Comment by ummonk

7 days ago

"Being able to solve ARC problems is probably a pre-requisite to AGI." - is it? Humans have general intelligence and most can't solve the harder ARC problems.

6 comments

ummonk

singron 7 days ago

https://arcprize.org/leaderboard

"Avg. Mturker" has 77% on ARC1 and costs $3/task. "Stem Grad" has 98% on ARC1 and costs $10/task. I would love a segment like "typical US office employee" or something else in between since I don't think you need a stem degree to do better than 77%.

It's also worth noting the "Human Panel" gets 100% on ARC2 at $17/task. All the "Human" models are on the score/cost frontier and exceptional in their score range although too expensive to win the prize obviously.

I think the real argument is that the ARC problems are too abstract and obscure to be relevant to useful AGI, but I think we need a little flexibility in that area so we can have tests that can be objectively and mechanically graded. E.g. "write a NYT bestseller" is an impractical test in many ways even if it's closer to what AGI should be.

tbrownaw 7 days ago

> I think the real argument is that the ARC problems are too abstract and obscure to be relevant to useful AGI
I think it's meant to work like how getting things off the top shelf at the supermarket isn't relevant to playing basketball.

adastra22 7 days ago

They, and the other posters posting similar things, don't mean human-like intelligence, or even the rigorously defined solving of unconstrained problem spaces that originally defined Artificial General Intelligence (in contrast to "narrow" intelligence").

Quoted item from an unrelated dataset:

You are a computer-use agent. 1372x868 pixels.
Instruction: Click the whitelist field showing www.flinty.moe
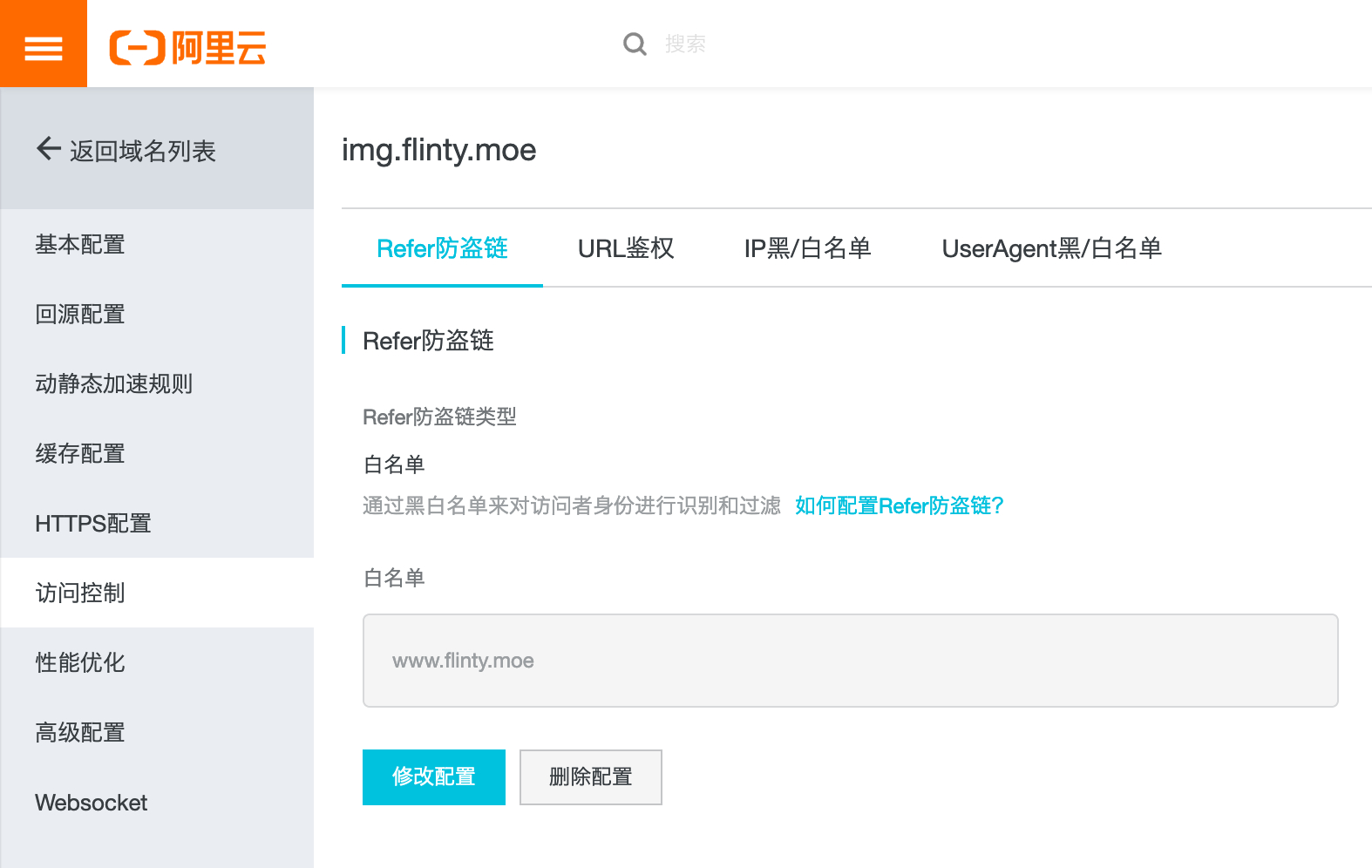(x=850, y=661)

They mean an artificial god, and it has become a god of the gaps: we have made artificial general intelligence, and it is more human-like than god-like, and so to make a god we must have it do XYZ precisely because that is something which people can't do.

ummonk 7 days ago
Right, but there is a very clear term for that which they should be using: ASI
- adastra22 7 days ago
  
  Agree, and you shouldn't be downvoted. It is a pet peeve of me as well.

satellite2 7 days ago

Didn't he say that 70% in a random sample of the population should get it right?